------ Extracted text
I can't remember feeling this sad reading every post in a thread. Each one zapped another exposed nerve. Though sad, I am moved to read so much love and compassion for your "other kids." Peter, so sorry that Sunny's passing is so in-the-moment for you and your family. When you told me you had a dog, then showed me her picture on the boat house dock, I thought, "Gee, maybe he isn't an asshole after all."

Bandit is my 7th fur child. My Dad took care of "it's time" for the first two. I did the next four, alone, who were all brought into the household within a three year period. They lived from 9 years to 17.5 years.

Bandit will be 14 in January, though we have known him his whole life, he has been "ours" for just about 4 years. I have had the same vet (except for 5 years in AZ and TX) for his entire practicing career. He's now 64. Whenever he encountered something that should require a specialist, off he'd send us to the big teaching ho$pital. He never had that "I can do it all" that I have seen in some vets (and doctors).

Even though he has taken care of all 7 dogs, he pulled me aside last week (minor skin issue visit) to remind me that, even though he's in great health, he IS 14 and "they don't live forever."

Gawd, it sounded like "the old lady with the ancient cat" speech. "Hi, Les," it's me, Bob, remember?"

He doesn't remember, because I have never asked him to euthanize any of them. One was found dead when I returned home from work late.... on a Friday, Halloween, in El Paso f'n Texas. The other three exhibited their worst suffering from their fatal conditions after business hours, so each was taken to Boston's 100+ vet, 24 hour, teaching hospital (affiliated with Tufts Univ.), so they wouldn't have to suffer the whole night. In today's $, the last year of life for each cost about $3-4k. (Bandit was 12 when he got $4k cornea replacement!)

It's so difficult on every emotional level, and it never gets any easier. I don't recommend having a pack where they're all very close in age, 'cause the Ten Little Indians thing is brutal, esp. when the first "princess" hangs on to be the final Indian, 17+ years later.

BTW, Bandit has never had dog food, not for the first 10 years of his life when he lived next door with his late DogDad, nor in this house. It costs about $3.00 a day, not counting some treats that have to cost a lot, 'cause they don't come from that animal/baby killin' place, Chiner.

No living thing has evolved to live on processed food, exclusively, (or ever, really), so you can just throw out those bags of DikDik chow or canned food for Monotremes.

My empathy is with all of you who care for and live with another species. Sure there are tough times, but having a single stand-in for the entire animal world living in your home as part of the family is nothing short of astounding, every day!

I never intended to spend this much time, but it's all so close to me. I'll leave you with something uplifting and , umm funny?

When my 15-year old Bull Terrier, Enzo, had to go for that last hospital visit at 1:00 a.m. (he could no longer stand w/o falling over due to a brain tumor), I was assigned to an intern/resident (I don't know how it works to earn a D.V.M.), which, at that hour is nothing unusual.
------------
Problem set
a – In the forum post, how old was Bandit when he had his cornea replacement?
b – Reproduce the forum post word for word, from "It's so difficult" down to "food for Monotremes.".
------ Supplied records
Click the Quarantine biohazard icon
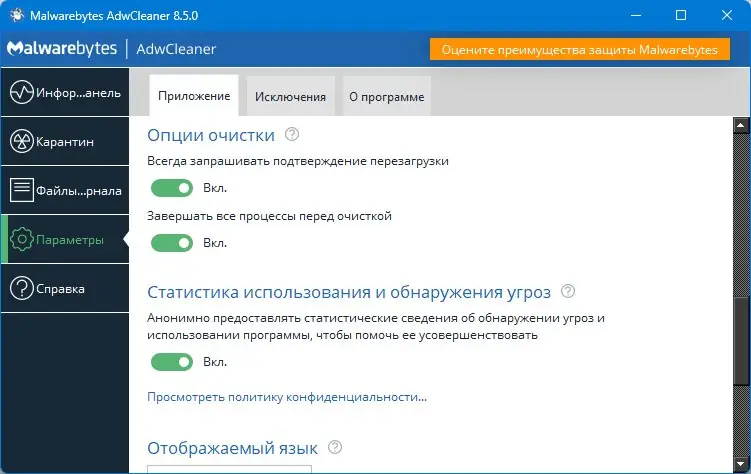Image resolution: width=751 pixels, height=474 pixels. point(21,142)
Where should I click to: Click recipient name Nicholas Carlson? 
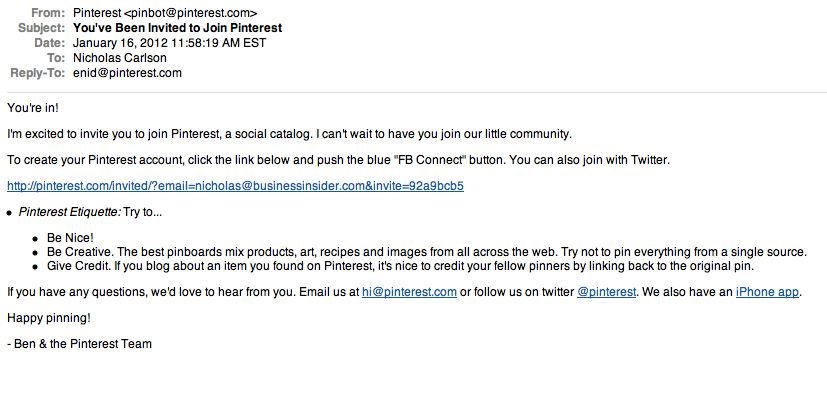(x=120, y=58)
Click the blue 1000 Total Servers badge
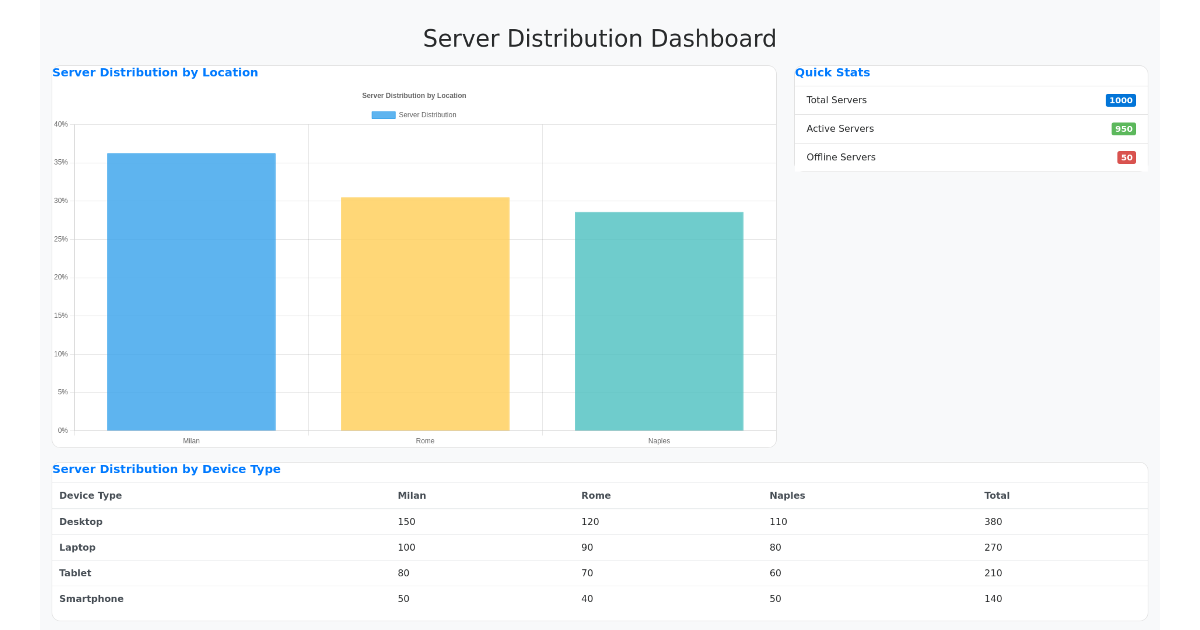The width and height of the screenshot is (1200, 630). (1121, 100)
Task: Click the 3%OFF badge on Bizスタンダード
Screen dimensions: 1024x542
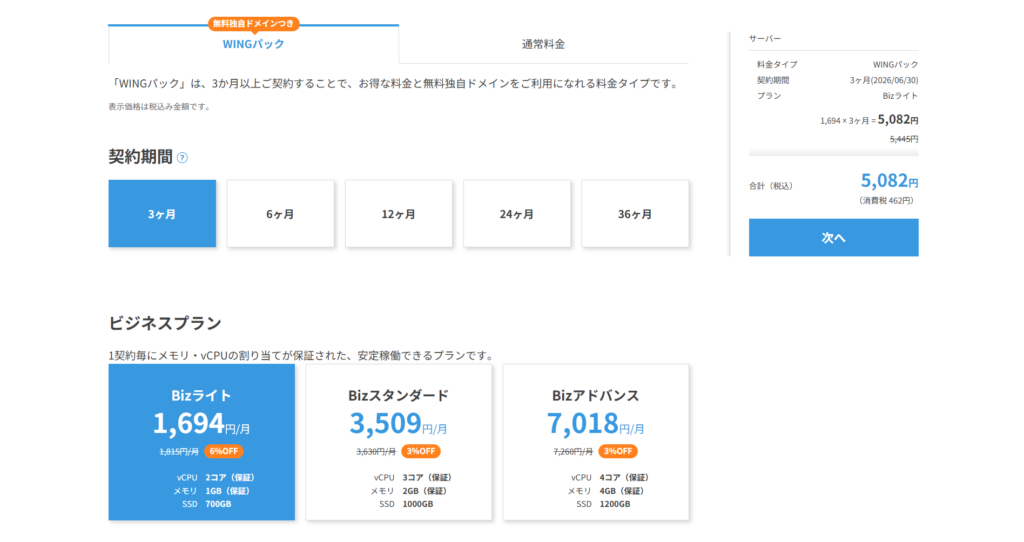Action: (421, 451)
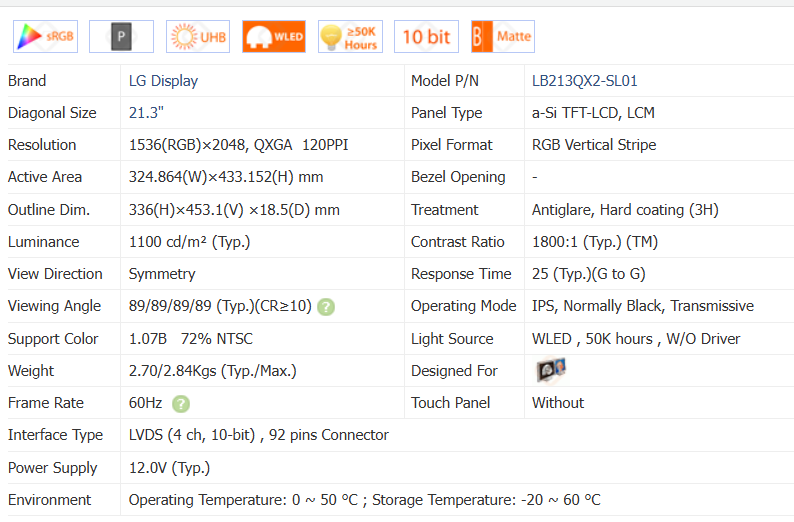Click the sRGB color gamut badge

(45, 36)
------------
Solutions
a – He was 12.

b –
It's so difficult on every emotional level, and it never gets any easier. I don't recommend having a pack where they're all very close in age, 'cause the Ten Little Indians thing is brutal, esp. when the first "princess" hangs on to be the final Indian, 17+ years later.

BTW, Bandit has never had dog food, not for the first 10 years of his life when he lived next door with his late DogDad, nor in this house. It costs about $3.00 a day, not counting some treats that have to cost a lot, 'cause they don't come from that animal/baby killin' place, Chiner.

No living thing has evolved to live on processed food, exclusively, (or ever, really), so you can just throw out those bags of DikDik chow or canned food for Monotremes.